[Galeno Amorim]


Nunca se soube se ele sabia ler e escrever. Ou de onde viera e se tinha família. Sobre seu passado mesmo, não dizia uma só palavra. O certo é que era um homem de bem. Mais que isso: em sua simplicidade, era um filósofo de verdade. E contava histórias como ninguém... 

O velho Francisco dominava algumas artes. Uma delas era a arte de brincar com as palavras. Não as escritas, mas as faladas. Ele burilava com elas. E dava vida e certo sentido a cada uma delas. A outra era dar uma nova vida às coisas. Era o que fazia com as latas velhas, que chegavam aos montes à Casa de Saúde Allan Kardec. Era lá onde ele vivia, por obra e graça da caridade alheia.

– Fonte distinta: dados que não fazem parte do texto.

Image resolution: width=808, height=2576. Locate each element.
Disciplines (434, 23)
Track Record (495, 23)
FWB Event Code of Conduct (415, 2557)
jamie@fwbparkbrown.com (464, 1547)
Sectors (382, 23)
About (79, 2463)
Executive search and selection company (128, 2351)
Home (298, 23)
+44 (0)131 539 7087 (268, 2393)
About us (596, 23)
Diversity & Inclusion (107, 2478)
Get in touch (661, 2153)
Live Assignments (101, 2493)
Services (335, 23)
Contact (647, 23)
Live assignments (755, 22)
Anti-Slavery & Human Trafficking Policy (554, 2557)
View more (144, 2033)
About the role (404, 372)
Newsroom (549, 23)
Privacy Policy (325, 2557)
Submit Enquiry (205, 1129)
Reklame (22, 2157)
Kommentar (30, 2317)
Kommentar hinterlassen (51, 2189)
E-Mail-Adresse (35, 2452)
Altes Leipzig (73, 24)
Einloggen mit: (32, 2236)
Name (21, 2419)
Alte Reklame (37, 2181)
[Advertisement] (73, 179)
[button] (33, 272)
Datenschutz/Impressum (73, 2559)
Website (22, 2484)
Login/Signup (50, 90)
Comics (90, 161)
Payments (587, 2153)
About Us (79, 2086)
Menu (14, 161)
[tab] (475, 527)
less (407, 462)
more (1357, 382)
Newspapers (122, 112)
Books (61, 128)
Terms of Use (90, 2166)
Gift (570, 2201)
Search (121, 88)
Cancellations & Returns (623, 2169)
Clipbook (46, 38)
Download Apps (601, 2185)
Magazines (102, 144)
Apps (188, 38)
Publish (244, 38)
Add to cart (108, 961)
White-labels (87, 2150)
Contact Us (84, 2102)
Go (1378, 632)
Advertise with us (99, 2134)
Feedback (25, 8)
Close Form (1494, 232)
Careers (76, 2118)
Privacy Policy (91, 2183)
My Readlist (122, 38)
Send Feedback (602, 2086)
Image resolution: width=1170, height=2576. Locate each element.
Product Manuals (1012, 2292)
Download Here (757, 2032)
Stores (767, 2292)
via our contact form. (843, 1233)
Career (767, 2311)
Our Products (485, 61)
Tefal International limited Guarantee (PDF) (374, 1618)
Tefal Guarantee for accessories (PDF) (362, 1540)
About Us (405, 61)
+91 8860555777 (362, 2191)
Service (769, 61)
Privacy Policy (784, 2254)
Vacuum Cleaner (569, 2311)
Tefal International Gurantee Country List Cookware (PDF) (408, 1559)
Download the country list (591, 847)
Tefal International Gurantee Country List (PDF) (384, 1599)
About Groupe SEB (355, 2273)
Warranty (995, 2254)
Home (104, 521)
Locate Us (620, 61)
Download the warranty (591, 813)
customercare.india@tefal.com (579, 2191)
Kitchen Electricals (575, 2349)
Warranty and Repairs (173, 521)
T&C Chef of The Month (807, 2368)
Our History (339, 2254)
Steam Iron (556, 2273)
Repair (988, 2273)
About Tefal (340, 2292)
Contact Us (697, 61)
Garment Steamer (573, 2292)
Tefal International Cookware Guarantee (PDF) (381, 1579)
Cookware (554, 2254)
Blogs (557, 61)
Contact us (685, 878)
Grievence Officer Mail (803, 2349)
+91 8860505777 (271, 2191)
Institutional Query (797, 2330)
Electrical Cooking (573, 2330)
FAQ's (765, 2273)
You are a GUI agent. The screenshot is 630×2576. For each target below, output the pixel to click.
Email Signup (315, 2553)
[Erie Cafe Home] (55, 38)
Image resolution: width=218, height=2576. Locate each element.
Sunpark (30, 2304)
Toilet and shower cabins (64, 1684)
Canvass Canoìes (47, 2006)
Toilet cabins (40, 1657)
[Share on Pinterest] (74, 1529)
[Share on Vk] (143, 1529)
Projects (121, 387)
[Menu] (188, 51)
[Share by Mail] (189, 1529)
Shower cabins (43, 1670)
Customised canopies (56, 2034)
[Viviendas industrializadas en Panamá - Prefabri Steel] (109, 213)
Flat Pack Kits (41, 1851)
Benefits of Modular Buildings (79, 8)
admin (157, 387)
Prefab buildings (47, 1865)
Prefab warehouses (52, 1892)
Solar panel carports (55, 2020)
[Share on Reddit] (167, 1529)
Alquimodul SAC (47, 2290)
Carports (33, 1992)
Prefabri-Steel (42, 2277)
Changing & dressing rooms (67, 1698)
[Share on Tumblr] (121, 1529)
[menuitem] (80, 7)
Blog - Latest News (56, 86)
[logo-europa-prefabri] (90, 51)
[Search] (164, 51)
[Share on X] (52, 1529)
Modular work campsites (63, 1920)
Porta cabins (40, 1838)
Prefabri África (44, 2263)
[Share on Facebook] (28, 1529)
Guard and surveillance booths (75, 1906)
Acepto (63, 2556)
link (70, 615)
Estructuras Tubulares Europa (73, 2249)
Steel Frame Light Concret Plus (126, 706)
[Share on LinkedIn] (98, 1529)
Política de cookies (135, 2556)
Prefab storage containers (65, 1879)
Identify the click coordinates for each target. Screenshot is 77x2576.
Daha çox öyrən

Com paciência e sabedoria dos velhos, ele que descendia de negros escravos tirava delas todo tipo de excesso. Limava-as com esmero - como fazia com as palavras. Com cuidado, preparava-lhe as bordas, que era pra ninguém se ferir quando as levasse aos lábios - como, enfim, fazia com as palavras. 

Por fim, untava um cabo de madeira, dando, finalmente, a elas, agora transformadas em canecas, uma surpreendente utilidade. E um sentido novo. 

Seu Chico fazia uma e outra coisa ao mesmo tempo. Com gosto. E a mesma alegria e obstinação. Como uma doce tarefa de vida. Tal era seu talento que, ao cabo de instantes, já havia operado o milagre moderno de transformar pequenos e acanhados ouvintes em futuros leitores. Mas disso, ele nem sequer desconfiava. Porque fazia o que fazia com naturalidade. Afinal, ele próprio crescera ouvindo causos de seus antepassados. 

E gostava, verdadeiramente, daquelas histórias de antanho. 

Outro que se divertia, deixando-se levar pelo doce trinado das palavras, era um menino também de nome Francisco. Ouvia atentamente as histórias e, sentado onde estava, fazia suas próprias e inacreditáveis viagens. 

À medida que crescia, foi tomando gosto por outras coisas. Primeiro, pelas fitas do velho cinema em preto e branco. Mais tarde, descobriria a música e, de novo, as histórias - desta feita, dos livros. 

Francisco, o menino, acabaria por se encantar com Monteiro Lobato. Depois, um a um, os autores foram entrando em sua vida. Machado de Assis, Guimarães Rosa e um punhado deles. Aos poucos, descobriu que ele próprio também tinha o poder de criar seu próprio mundo. E de dar vida a personagens fabulosos que saiam, despudoradamente, de dentro das páginas. E uma extraordinária capacidade de dar asas à imaginação, de redescobrir o mundo e de sonhar. 

O menino cresceu, virou Francisco Sérgio e foi pra faculdade. Foi ser advogado, auditor fiscal e, por fim, delegado da Receita. Até hoje, no entanto, o doutor Nalini não se esquece das boas histórias que embalaram sua infância. E que fizeram dele bem mais do que um leitor de livros. 

O velho contador de histórias de Franca - cidade do interior de São Paulo, onde ele morava - acabaria por fazer dele um leitor de mundo. De política, de economia, de pessoas... 

Ao despertar nele a capacidade de inventar e encontrar suas próprias respostas, o homem o presenteava, no fundo, com muito mais do que um mero entretenimento. Estava a prepará-lo para a vida.